• WORK INSTRUCTIONS:
Search the data for "computer". Return each matching line.

----

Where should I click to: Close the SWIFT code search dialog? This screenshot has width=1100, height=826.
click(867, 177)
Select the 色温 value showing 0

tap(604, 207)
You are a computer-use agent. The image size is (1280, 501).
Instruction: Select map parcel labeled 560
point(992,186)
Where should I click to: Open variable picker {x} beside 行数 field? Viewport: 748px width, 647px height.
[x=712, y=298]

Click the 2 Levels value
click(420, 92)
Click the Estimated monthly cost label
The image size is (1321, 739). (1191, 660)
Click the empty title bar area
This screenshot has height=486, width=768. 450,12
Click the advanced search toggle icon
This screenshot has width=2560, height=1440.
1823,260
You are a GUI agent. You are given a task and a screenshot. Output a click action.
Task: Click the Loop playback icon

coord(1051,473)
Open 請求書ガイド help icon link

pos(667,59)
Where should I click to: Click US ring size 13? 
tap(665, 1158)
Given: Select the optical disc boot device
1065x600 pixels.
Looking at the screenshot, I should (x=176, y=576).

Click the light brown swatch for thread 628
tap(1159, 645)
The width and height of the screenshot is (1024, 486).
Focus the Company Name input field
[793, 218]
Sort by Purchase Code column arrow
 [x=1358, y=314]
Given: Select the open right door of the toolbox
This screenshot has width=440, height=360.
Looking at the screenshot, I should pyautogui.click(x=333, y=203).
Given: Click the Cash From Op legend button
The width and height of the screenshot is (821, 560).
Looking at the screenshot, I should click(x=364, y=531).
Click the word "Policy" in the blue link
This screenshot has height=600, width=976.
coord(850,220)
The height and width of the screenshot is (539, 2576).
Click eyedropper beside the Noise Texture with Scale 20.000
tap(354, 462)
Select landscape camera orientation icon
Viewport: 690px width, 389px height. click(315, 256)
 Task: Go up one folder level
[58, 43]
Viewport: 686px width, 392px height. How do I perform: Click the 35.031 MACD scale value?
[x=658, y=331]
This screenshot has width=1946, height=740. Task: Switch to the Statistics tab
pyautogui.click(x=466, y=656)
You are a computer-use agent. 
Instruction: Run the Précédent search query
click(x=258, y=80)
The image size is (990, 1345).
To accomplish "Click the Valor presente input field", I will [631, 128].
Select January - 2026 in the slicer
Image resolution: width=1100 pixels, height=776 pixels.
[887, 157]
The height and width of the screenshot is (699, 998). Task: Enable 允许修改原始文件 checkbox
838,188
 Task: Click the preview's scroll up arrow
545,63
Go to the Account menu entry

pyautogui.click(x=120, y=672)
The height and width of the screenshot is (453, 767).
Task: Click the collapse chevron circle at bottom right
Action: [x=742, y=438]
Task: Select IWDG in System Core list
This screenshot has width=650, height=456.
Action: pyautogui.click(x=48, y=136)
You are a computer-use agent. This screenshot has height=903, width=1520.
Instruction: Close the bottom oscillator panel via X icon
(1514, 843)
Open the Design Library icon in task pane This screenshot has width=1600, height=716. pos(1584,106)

----

• RESPONSE TO THIS EXERCISE:
You are a computer-use agent. The image size is (1280, 501).
You are a computer-use agent. 
You are a computer-use agent. This screenshot has height=903, width=1520.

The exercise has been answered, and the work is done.